Opinión

Juego de estrategias

A lo largo de mi carrera en activo he participado en varias crisis reales y también en numerosos ejercicios y operaciones de la OTAN como las que estamos presenciando entre EE UU e Irán. El más reciente hito en este enfrentamiento de medio nivel es el ataque con algo más de una docena de misiles balísticos iraníes contra las bases de al Asad e Irbil en Irak, donde se encuentran destacados efectivos norteamericanos y de la coalición anti Daesh.

Desde que la Administración Trump denunció el acuerdo nuclear con Irán, surgió entre ambas naciones una crisis cuya gestión incluye respuestas especialmente diseñadas por parte del régimen de los ayatolás para evitar una escalada incontrolada. Tratan de presionar para que se levante el embargo económico, pero sin llegar a un enfrentamiento directo con los norteamericanos. Los ataques a petroleros e instalaciones saudíes en tierra se llevaron a cabo negando siempre la autoría directa. Sí se atribuyeron en cambio el derribo de un dron de EE UU el pasado junio, pero alegando –en cierto modo excusándose por ello– que había entrado en su espacio aéreo.

La verdadera escalada de la crisis surge a finales de diciembre pasado, cuando ante un ataque de una milicia chií iraquí contra una instalación norteamericana y la posterior agresión contra su embajada en Bagdad, Trump autoriza la eliminación del general Suleimani en el aeropuerto de la capital.

En la gestión de esta crisis norteamericana-iraní se percibe un deseo de escalada controlada por ambos bandos, pero sin querer llegar a un enfrentamiento bélico convencional sin restricciones. Esto se deduce también de las declaraciones que acompañan a las correspondientes acciones cinéticas. También por los intentos iraníes de ocultación de autoría con la notable excepción del ataque con misiles de esta semana.

Existe la sospecha de que Trump, obsesionado con su posible reelección en noviembre, intenta evitar otro enfrentamiento directo en Oriente Medio como los que tanto ha criticado él a sus predecesores. Pero diseñar las respuestas sin llegar a las hostilidades abiertas no implica que pueda conseguirse, es contradictoria la urgencia con el control de una crisis. Siempre algo puede salir mal.

En la gestión de crisis entre dos bandos, además, siempre hay que estar atento a los efectos sobre terceras partes. En este caso, muy especialmente a la reacción del Gobierno y la opinión pública iraquíes. A nadie le gusta que una fuerza militar extranjera –invitada formalmente para derrotar al Daesh– actúe con otra finalidad como puede ser atacar intereses iraníes.

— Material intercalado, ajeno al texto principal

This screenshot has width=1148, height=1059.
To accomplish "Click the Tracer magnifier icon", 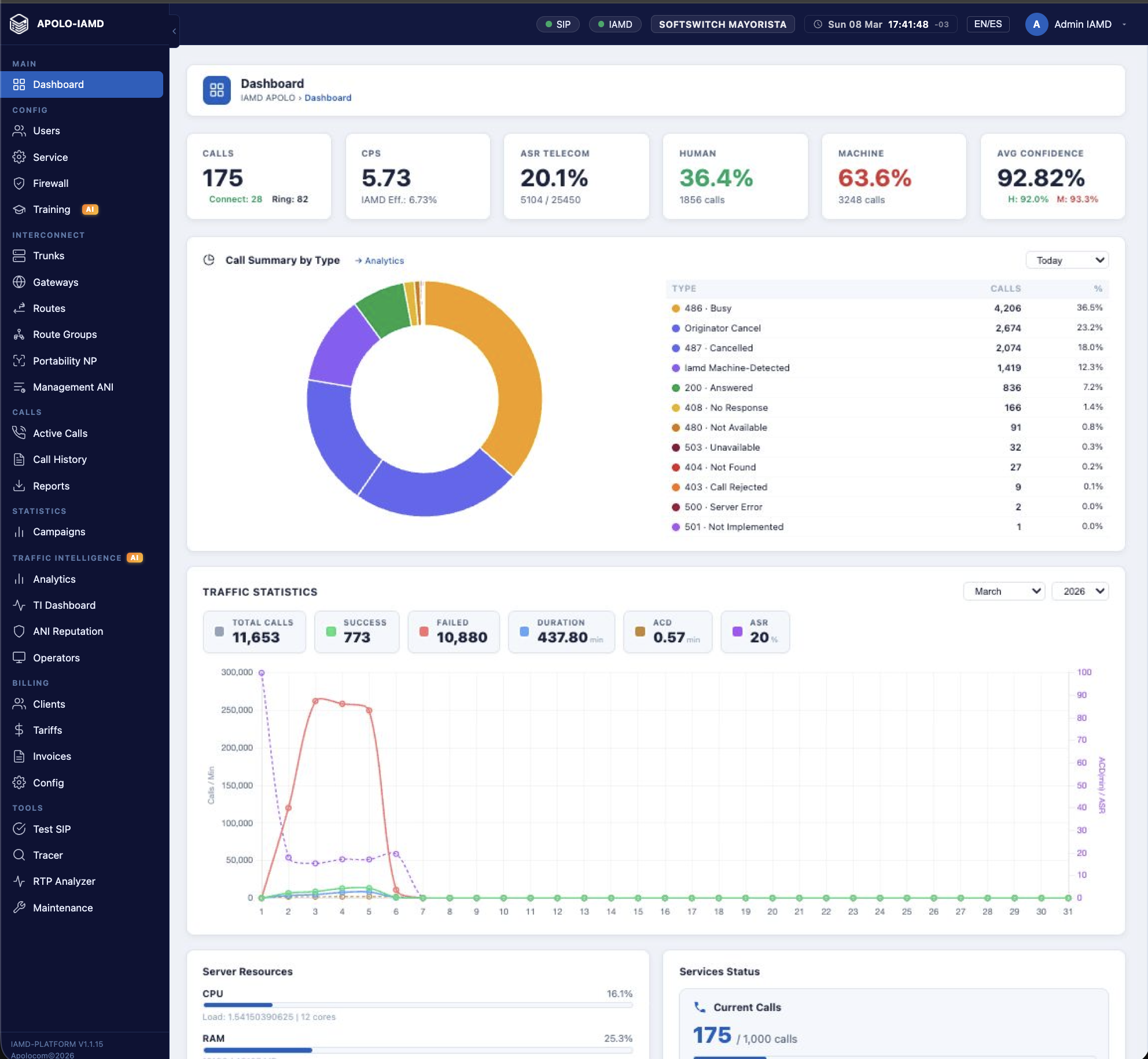I will coord(19,855).
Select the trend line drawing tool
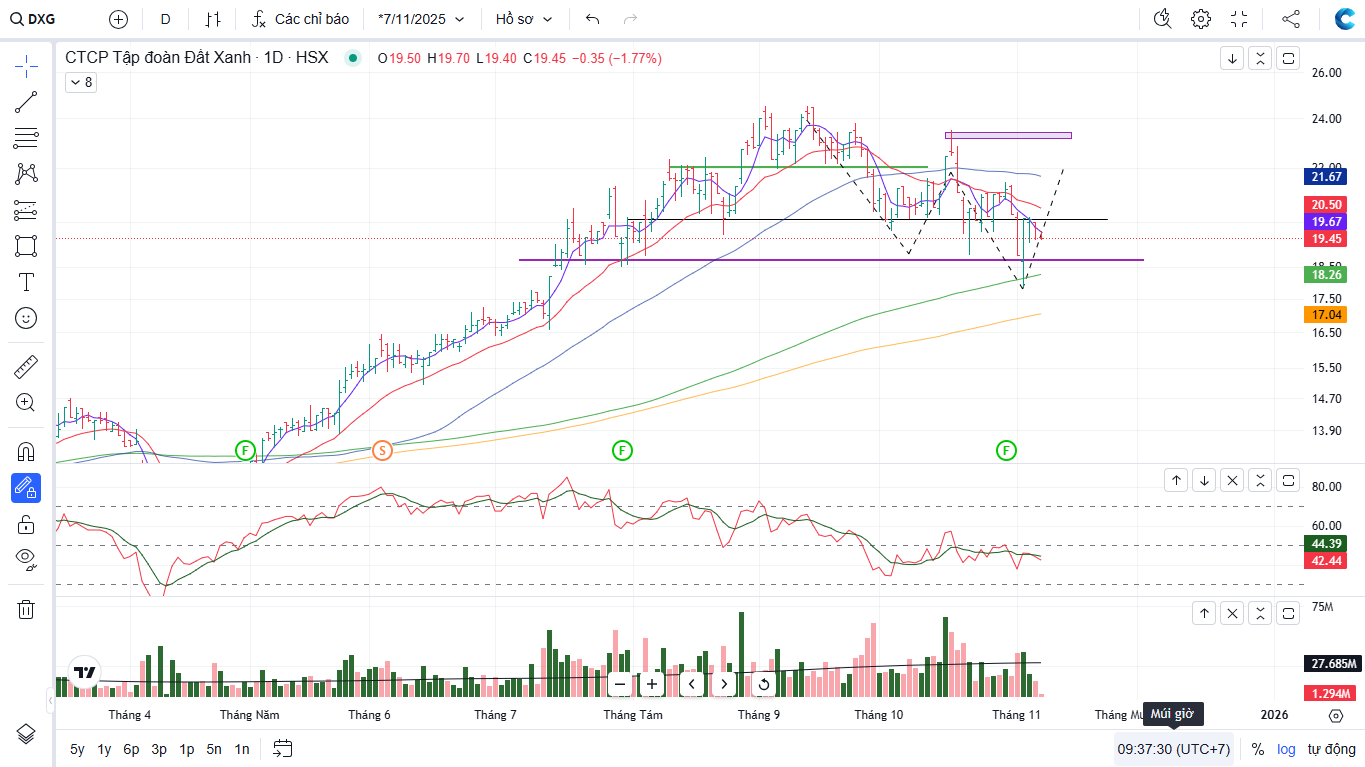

El eliminar al general Suleimani –dada su alta visibilidad y sus responsabilidades como jefe de los Quds– y sobre todo las circunstancias que rodearon el ataque, era evidente que iba a ser considerado como una grave afrenta por los iraquíes. Estimo que la petición de retirada de los efectivos norteamericanos de Irak –y de paso los de la coalición en que participa España– no desaparecerá y deberá ser atendida tarde o temprano, y eso sí, ejecutada de una manera progresiva y controlada.

Resumiendo, la crisis entre Irán y EE UU se agrava y se eleva el grado de incertidumbre sobre cuál puede ser el resultado final dada la contradicción intrínseca entre querer responder siempre al adversario –tener la última palabra– y tratar de mantener la crisis por debajo del umbral de hostilidades abiertas.

Lo que sí parece evidente es que se ha perdido Irak a medio plazo como teatro de enfrentamiento directo entre norteamericanos e iraníes. La ideología chií exalta la figura del mártir; en este sentido la muerte de Suleimani está a punto de conseguir una victoria póstuma: la retirada norteamericana de Irak. Qué pena, después de tanto esfuerzo en tesoro y vidas, entre ellas, las de algunos españoles.